Question

Assume that a standard deck of 52 playing cards is randomly shuffled (13 cards of 4 types of suits - clubs, diamonds, hearts, and spades). If Alex draws a card from it 4 times with replacement, how many different combinations of suits can he get? (Suppose we further assume that the order doesn't matter: (clubs, diamonds, hearts, hearts) is equal to (hearts, clubs, diamonds, hearts). However, (clubs, diamonds, hearts, hearts) is different with (hearts, clubs, clubs, hearts).)

Answer 1

Alex has to draw 4 cards with replacement. So, on each possible draw 4 possible suit outcomes exist.
If order matters, then
For each draw we have 4 possible suit outcomes, so total number of different outcomes:
4 x 4 x 4 x 4 = 4⁴ = 256

Since the order doesn't matter, we divide the problem into following cases of outcome category:

Case 1: All different
No. of ways: 1 (Spades, Diamonds, Clubs, Hearts) in any order

Case 2: 3 same, 1 different
No. of ways:
Pick 1st suit (out of 4 which will be drawn 3 times) in  ⁴C₁ = 4
Pick 2nd suit out of the 3 left in 3 ways
No. of ways = 4 x 3 = 12

Case 3: 2 of one kind, 2 of another kind
Pick 1st suit (which will be drawn 2 times) in ⁴C₁ = 4 ways
Pick 2nd suit (which will also be drawn 2 times) in ³C₁ = 3 ways
No. of ways = 4 x 3 = 12
But this 12 will contain (Spades, Spades, Diamonds, Diamonds) and (Diamonds, Diamonds, Spades, Spades) both. Since the order doesn't matter, total no. of ways = 12/2 = 6

Case 4: All of one kind
No. of ways: 4 (all Spades, all Diamonds, all Hearts or all Clubs)

→ **GIVEN INFORMATION**

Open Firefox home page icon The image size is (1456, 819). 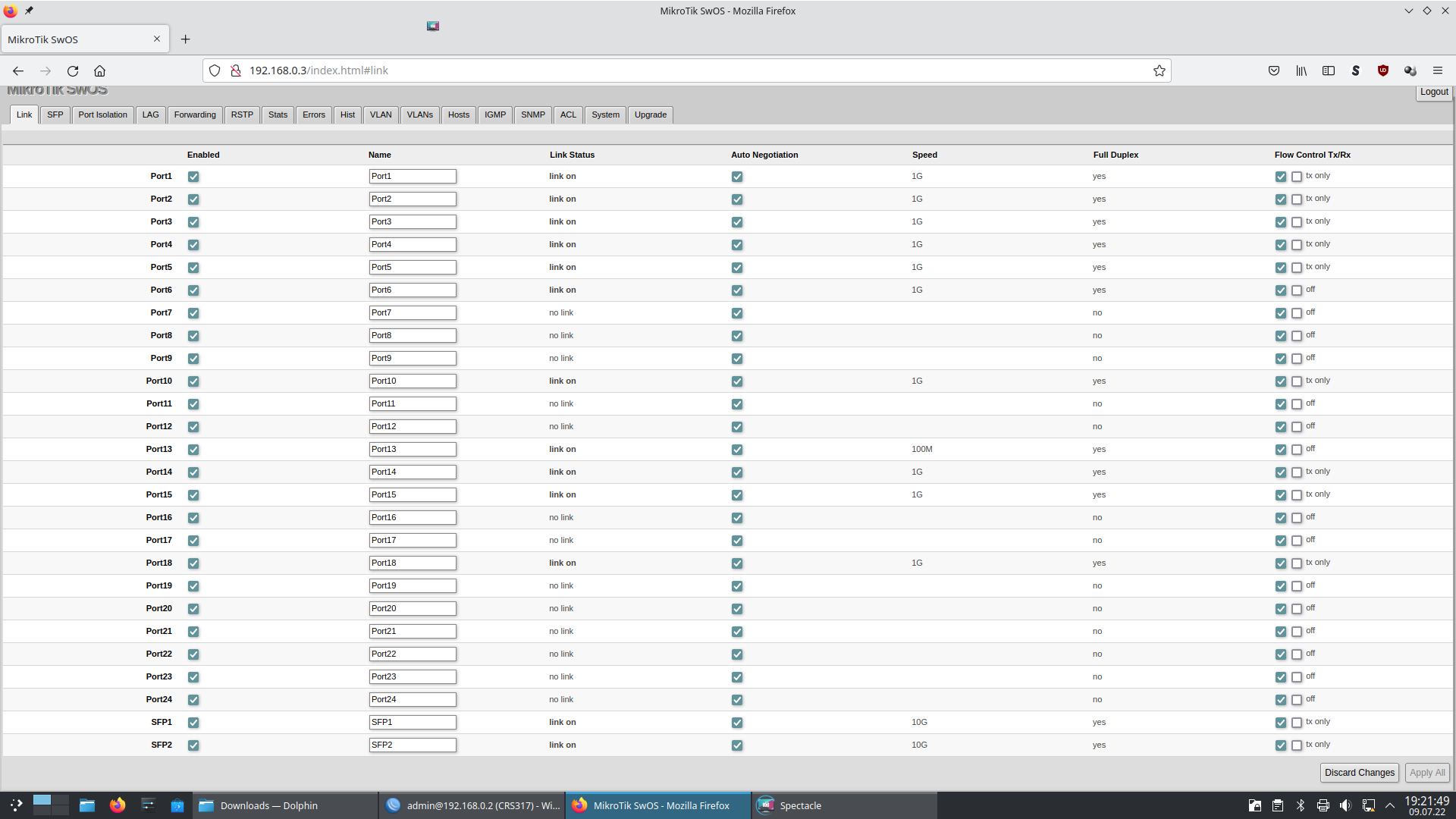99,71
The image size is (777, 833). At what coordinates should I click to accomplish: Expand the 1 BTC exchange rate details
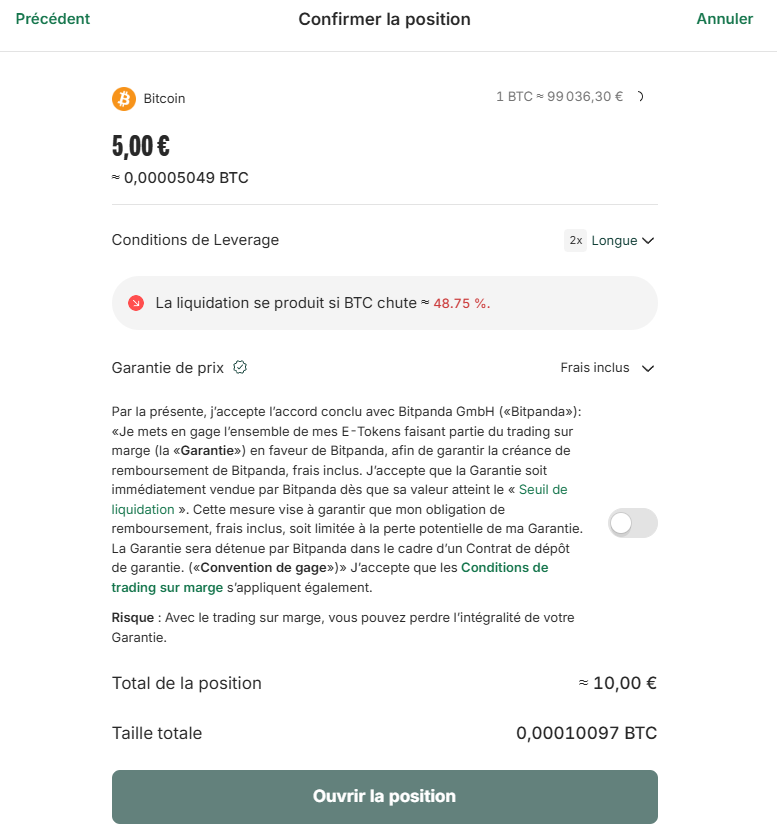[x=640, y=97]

→ **INSTRUCTION**
Quote the card-suit thread word for word, from "Assume that a" up to and including "clubs, clubs, hearts).)". The listing is separate material and has no connection to the thread about drawing card suits.

→ **IN RESPONSE**
Assume that a standard deck of 52 playing cards is randomly shuffled (13 cards of 4 types of suits - clubs, diamonds, hearts, and spades). If Alex draws a card from it 4 times with replacement, how many different combinations of suits can he get? (Suppose we further assume that the order doesn't matter: (clubs, diamonds, hearts, hearts) is equal to (hearts, clubs, diamonds, hearts). However, (clubs, diamonds, hearts, hearts) is different with (hearts, clubs, clubs, hearts).)